Das Museum Liaunig widmet dem tschechischen Künstler Zbyněk Sekal (1923–1998) anlässlich seines hundertsten Geburtstages eine Retrospektive, die einen Einblick in sein umfangreiches Schaffen gibt.

Sein facettenreiches Œuvre ist nicht von seiner bewegten Lebensgeschichte zu trennen, die früh von Gewalt, Gefangenschaft und Isolation geprägt wurde: 1941 wird der politisch aktive 18-jährige verhaftet und im Prager Gefängnis Pankrác, später in den Konzentrationslagern Theresienstadt und Mauthausen interniert. Nach dem Krieg studiert Sekal an der Hochschule für Angewandte Kunst in Prag bei František Tichý und Emil Filla. Die Niederschlagung des Prager Frühlings 1968 veranlasste Sekal zur Emigration. Ein DAAD-Stipendium führt den Künstler zuerst nach Berlin, im September 1970 kommt er nach Wien, wo er bis zu seinem Tod 1998 lebte und arbeitete.

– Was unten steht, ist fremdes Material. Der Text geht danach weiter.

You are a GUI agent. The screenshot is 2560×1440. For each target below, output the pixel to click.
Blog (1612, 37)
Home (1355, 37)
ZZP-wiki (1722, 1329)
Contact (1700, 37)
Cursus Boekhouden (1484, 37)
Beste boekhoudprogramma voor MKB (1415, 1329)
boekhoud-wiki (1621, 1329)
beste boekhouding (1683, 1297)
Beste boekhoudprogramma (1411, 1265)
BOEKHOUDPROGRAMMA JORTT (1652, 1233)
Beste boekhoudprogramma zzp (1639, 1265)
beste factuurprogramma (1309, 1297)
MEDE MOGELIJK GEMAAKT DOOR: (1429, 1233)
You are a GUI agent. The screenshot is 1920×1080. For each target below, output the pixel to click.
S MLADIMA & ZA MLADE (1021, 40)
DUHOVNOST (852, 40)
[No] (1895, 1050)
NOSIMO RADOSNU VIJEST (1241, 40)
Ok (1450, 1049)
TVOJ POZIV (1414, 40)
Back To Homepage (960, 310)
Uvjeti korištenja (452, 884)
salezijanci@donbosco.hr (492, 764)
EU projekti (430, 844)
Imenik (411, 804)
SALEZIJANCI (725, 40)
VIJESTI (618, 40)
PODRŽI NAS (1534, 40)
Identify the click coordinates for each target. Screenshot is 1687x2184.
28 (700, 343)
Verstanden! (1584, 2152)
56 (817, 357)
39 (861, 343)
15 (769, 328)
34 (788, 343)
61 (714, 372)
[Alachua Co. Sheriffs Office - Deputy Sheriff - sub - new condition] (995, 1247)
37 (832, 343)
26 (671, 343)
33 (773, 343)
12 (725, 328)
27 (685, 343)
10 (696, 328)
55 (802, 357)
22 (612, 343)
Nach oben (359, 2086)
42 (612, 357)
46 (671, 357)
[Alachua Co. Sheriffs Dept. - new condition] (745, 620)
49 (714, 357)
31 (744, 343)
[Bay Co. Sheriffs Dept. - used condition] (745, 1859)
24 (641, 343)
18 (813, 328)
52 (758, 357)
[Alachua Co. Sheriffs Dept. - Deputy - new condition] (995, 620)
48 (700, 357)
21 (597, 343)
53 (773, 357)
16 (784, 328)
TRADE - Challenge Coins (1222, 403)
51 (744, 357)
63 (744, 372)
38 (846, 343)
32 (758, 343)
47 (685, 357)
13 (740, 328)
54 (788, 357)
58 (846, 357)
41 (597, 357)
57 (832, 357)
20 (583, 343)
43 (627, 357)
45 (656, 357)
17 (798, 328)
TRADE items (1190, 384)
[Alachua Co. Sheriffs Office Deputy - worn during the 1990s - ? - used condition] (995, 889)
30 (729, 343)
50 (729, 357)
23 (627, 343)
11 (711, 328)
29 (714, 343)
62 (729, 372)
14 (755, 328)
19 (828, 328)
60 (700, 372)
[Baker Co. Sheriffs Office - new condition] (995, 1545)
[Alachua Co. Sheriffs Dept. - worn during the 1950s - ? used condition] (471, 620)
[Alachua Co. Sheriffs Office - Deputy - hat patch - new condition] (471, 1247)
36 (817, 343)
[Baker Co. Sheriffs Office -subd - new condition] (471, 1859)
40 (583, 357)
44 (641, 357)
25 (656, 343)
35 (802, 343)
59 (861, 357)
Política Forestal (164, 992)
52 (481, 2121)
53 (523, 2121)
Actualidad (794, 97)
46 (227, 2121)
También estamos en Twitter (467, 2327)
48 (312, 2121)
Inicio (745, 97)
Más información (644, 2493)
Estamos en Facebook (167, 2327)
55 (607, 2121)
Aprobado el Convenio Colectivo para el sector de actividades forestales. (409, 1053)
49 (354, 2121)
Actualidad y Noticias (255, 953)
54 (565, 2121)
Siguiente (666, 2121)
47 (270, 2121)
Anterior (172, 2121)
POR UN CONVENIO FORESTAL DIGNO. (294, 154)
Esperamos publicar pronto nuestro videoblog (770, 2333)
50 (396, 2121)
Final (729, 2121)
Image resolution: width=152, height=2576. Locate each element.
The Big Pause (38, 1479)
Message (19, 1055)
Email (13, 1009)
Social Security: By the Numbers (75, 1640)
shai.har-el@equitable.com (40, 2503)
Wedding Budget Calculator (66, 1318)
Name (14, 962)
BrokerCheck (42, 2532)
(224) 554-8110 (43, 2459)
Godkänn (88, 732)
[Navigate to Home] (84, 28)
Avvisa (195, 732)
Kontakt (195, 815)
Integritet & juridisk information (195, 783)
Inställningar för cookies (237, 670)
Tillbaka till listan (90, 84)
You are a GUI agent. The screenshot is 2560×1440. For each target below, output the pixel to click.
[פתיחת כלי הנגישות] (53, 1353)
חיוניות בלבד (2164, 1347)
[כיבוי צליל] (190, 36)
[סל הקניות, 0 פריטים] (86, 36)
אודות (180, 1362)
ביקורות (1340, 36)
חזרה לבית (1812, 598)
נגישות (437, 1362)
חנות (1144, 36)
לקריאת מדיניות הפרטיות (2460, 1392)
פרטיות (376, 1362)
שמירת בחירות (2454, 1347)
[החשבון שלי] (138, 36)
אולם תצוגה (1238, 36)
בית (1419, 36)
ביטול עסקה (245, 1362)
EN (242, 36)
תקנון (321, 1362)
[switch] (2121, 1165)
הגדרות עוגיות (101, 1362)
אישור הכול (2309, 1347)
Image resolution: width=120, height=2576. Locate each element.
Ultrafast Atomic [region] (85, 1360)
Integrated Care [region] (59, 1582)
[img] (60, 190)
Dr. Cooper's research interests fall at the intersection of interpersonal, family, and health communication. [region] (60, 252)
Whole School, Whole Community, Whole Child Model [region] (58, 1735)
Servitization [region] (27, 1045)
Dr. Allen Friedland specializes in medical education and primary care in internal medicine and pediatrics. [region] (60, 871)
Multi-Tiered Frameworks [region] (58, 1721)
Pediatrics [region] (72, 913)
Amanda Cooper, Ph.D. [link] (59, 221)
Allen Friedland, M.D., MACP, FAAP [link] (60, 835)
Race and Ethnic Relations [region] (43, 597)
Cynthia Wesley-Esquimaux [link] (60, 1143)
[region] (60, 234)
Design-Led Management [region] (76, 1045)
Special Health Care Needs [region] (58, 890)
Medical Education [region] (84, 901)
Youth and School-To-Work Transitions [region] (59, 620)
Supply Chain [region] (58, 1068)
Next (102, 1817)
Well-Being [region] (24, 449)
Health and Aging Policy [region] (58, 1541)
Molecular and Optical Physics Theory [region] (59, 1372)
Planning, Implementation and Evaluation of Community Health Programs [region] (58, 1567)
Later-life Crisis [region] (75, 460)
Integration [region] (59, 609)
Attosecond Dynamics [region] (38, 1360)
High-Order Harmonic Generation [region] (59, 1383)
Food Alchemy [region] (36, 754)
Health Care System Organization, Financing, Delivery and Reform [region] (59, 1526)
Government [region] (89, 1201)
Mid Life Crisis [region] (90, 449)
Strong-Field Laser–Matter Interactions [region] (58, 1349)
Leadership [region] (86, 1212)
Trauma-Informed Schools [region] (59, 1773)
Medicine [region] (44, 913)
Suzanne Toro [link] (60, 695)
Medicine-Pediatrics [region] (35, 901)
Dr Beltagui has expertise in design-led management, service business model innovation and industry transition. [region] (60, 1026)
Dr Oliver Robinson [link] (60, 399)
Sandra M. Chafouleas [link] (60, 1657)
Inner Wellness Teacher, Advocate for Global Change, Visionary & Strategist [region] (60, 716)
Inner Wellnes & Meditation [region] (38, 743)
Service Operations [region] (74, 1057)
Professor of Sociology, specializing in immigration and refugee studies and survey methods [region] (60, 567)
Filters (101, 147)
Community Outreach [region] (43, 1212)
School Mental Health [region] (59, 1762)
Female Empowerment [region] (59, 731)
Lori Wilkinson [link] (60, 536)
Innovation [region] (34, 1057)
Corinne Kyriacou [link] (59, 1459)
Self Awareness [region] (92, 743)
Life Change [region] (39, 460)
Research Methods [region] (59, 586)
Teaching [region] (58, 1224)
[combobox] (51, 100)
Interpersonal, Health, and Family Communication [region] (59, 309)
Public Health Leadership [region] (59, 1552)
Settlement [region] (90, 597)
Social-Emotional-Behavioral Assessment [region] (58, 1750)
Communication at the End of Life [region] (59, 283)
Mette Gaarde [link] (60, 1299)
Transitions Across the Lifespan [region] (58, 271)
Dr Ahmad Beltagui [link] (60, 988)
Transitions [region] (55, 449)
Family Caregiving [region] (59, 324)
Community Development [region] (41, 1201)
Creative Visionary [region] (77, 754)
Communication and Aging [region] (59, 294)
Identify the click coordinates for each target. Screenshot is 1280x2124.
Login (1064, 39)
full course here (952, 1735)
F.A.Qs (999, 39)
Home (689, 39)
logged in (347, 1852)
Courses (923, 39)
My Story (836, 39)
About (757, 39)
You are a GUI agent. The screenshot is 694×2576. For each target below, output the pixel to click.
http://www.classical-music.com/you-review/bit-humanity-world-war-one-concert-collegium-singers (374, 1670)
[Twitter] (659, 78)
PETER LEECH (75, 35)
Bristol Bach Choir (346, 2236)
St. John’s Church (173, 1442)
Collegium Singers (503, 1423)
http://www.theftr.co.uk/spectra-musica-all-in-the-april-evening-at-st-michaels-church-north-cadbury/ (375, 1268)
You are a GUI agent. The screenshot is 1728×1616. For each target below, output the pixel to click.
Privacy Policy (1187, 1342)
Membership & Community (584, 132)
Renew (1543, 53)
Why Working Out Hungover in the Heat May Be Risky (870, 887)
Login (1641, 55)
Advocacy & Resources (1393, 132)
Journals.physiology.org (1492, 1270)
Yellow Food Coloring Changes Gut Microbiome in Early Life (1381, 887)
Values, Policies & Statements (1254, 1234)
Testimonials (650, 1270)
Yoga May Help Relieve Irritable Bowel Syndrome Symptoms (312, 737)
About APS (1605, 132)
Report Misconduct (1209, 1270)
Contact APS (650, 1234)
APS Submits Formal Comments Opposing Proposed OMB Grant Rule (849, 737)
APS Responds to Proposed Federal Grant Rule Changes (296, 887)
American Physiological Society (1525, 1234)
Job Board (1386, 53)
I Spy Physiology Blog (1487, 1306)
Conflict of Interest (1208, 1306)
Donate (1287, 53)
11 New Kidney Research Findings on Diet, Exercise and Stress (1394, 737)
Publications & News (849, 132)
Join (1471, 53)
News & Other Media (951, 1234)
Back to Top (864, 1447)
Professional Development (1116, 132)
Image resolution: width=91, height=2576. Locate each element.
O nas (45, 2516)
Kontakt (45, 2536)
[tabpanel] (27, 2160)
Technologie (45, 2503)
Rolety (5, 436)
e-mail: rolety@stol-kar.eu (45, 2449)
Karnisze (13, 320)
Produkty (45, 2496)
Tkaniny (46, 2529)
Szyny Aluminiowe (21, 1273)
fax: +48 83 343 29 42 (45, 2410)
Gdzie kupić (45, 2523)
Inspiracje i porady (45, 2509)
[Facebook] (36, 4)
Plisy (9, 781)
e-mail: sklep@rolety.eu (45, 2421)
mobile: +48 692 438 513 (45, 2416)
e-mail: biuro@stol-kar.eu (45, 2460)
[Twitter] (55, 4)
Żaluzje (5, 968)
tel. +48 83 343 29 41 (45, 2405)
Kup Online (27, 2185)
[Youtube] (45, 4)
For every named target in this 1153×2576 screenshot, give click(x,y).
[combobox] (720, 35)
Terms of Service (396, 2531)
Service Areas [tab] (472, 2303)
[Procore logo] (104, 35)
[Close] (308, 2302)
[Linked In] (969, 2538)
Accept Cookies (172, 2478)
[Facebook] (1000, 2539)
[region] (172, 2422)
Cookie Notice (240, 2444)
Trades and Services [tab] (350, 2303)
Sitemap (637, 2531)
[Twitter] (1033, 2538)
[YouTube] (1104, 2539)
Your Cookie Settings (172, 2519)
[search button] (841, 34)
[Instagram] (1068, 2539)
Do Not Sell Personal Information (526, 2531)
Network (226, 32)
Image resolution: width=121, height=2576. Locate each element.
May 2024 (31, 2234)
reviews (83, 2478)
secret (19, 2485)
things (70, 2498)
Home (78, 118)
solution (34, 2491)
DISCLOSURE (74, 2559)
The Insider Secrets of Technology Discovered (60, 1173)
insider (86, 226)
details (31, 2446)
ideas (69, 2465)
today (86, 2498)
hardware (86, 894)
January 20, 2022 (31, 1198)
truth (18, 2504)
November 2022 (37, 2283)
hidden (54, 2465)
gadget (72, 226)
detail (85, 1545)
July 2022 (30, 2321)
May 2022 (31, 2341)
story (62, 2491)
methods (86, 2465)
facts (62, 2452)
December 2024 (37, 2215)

In der von Miroslav Haľák, Johannes Haller und Peter Liaunig zusammengestellten Ausstellung werden Werke aus dem Nachlass des Künstlers und Arbeiten aus der Sammlung Liaunig gezeigt. Neben frühen Selbstportraits und Malereien sind Bronze- und Stein-Skulpturen ebenso zu sehen wie Papiercollagen, Materialbilder und Schreine (Schránky), käfigartige hölzerne Raum-Konstruktionen, in denen sich die Schrecken der Gefangenschaft, die Erfahrung von Einsamkeit und Unfreiheit, widerspiegeln.

Die Ausstellung wird von einem umfangreichen und reich bebilderten Katalog begleitet, der gemeinsam mit dem Kampa-Museum in Prag und dem Sprengel Museum in Hannover im Verlag für moderne Kunst Wien erscheint.